Il capogruppo di Rete a Sinistra / LiberaMente Liguria Gianni Pastorino critica negativamente il decreto Genova approvato dal Consiglio dei Ministri.

“Tanto rumore per nulla. Una delusione fatta di poche proposte e tante lacune”

Il 13 settembre il Consiglio dei ministri ha dato il via libera al decreto Genova, “salvo intese”, per i lavori di ricostruzione e di sostegno a famiglie e aziende a seguito del crollo del ponte Morandi, avvenuto il 14 agosto 2018 e costato la vita a 43 persone. Il decreto comprende le “disposizioni urgenti volte a velocizzare le operazioni di demolizione e ricostruzione del ponte Morandi, al sostegno dei soggetti danneggiati per il crollo, alla ripresa delle attività produttive e di impresa, nonché dirette a intraprendere ogni iniziativa necessaria al ripristino della funzionalità dei servizi pubblici e delle infrastrutture”.

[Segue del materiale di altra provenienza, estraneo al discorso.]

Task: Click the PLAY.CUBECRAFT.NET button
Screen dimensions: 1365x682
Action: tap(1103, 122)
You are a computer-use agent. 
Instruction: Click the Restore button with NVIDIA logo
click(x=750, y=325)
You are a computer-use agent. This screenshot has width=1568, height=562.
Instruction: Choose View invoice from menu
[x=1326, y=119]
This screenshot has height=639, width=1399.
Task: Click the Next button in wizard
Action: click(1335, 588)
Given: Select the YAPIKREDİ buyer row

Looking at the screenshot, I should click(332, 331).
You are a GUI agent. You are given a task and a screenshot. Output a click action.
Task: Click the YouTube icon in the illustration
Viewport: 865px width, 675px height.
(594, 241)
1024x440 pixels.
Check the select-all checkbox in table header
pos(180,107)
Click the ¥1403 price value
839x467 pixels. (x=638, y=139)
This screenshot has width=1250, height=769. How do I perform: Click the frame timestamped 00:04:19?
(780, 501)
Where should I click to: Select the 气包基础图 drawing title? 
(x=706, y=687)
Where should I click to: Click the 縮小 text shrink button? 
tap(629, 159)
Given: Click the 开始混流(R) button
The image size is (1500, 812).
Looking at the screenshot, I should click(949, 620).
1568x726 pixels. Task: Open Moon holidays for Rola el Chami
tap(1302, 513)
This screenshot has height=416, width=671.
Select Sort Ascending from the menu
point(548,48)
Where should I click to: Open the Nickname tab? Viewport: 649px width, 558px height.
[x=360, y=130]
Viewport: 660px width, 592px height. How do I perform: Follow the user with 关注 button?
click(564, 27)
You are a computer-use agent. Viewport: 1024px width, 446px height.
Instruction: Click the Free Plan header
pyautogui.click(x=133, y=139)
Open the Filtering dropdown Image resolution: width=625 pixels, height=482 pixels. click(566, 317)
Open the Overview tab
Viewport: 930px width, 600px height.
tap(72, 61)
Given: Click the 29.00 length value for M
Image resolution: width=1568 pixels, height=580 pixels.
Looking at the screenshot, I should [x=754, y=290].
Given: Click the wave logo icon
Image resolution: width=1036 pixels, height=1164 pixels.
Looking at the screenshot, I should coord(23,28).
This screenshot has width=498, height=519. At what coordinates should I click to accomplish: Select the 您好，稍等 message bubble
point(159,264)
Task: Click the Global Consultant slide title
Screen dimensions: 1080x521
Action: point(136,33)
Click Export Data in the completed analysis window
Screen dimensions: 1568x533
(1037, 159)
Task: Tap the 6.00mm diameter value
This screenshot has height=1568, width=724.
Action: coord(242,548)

Per Pastorino il decreto approvato mostra diverse mancanze:

“Citando Shakespeare,“Tanto rumore per nulla”. Il tanto atteso “Decreto Genova”, che per assurdo ricomprende anche i terremoti di Ischia e Italia Centrale, è una delusione fatta di poche proposte e tante lacune. Anzitutto è un provvedimento che sorvola sulla questione prioritaria, cioè su chi sarà il commissario per la ricostruzione, quindi chi avrà la responsabilità effettiva. E, per effetto degli scontri interni di un governo che noi abbiamo già definito innaturale, questo testo manca di un vero accordo: passato senza alcun confronto con le autonomie locali, alla faccia dell’unità, sta in piedi solo in virtù della classica nebulosità delle formule politico-giuridiche. Un testo che non ha il coraggio di essere un vero decreto “per Genova”, già a partire dal titolo. Come se ponte Morandi fosse una questione che non impatta su tutto il nord ovest italiano, ma soltanto un banale “incidente di percorso”, accaduto in una città qualsiasi. Inevitabilmente il decreto dovrà essere rivisto, ammesso che i partiti al governo trovino finalmente un’intesa”.

Pastorino critica poi la mancanza di un vero e proprio piano di ricostruzione:

“Registriamo alcune proposte di carattere fiscale, ma è sparita la Zona Economica Speciale e manca l’elemento nodale: il programma di ricostruzione del ponte, come infrastruttura comunque necessaria per ridare ossigeno a questa città. Ieri abbiamo commemorato le vittime di questa assurda tragedia e oggi, a distanza di oltre un mese, continuiamo a trovarci in una situazione paradossale. Il contrasto che vede da un lato Regione e Comune e dall’altro il Governo, è ormai oltre i limiti di guardia. Siamo molto lontani dalla soluzione.

Da lunedì prossimo la situazione è destinata a peggiorare, nonostante gli interventi avviati per fronteggiare l’inizio dell’anno scolastico. Peggiorerà dal punto di vista della mobilità, della vivibilità e della sicurezza urbana. Già aumentano gli incidenti e ancora non si parla di liberare le strade di sponda del Polcevera, di fatto sancendo il totale isolamento di almeno 90.000 persone”.

Conclude Pastorino:

“Lo scenario dice che l’emergenza sarà affrontata in tempi lunghi. Tra non molto sarà evidente a chiunque, nonostante la narrazione proposta da alcuni politici locali. Si rincorrono le notizie sul posizionamento dei sensori per il monitoraggio del ponte, ma non c’è alcuna certezza. Ci chiediamo quanto tempo dovrà passare: all’inizio qualcuno azzardava bastassero 3 mesi per ricostruire il ponte, adesso l’ultima dichiarazione parla di 18 mesi. Mentre i più realisti concordano su 2 o 3 anni. Tradotto: questa città è destinata al declino. In questi giorni il presidente di Autorità Portuale Signorini parlava di un calo del 10% nei traffici portuali del 2019, ma è un dato sottostimato. Le compagnie di spedizione forse non se ne andranno, ma sposteranno altrove i container, quindi ci sarà meno lavoro e meno occupazione. Alcuni analisti economici ritengono che il crollo del ponte Morandi potrà provocare una diminuzione di 15 punti PIL nella nostra regione. Dati spaventosi: impoverimento del territorio e perdita occupazionale andranno ad aggiungersi all’incredibile tragedia delle 43 vittime e delle centinaia di sfollati. Ora è necessario accelerare, perché i bisogni e i disagi sofferti dai genovesi e dalle imprese del territorio non ammettono ritardi”.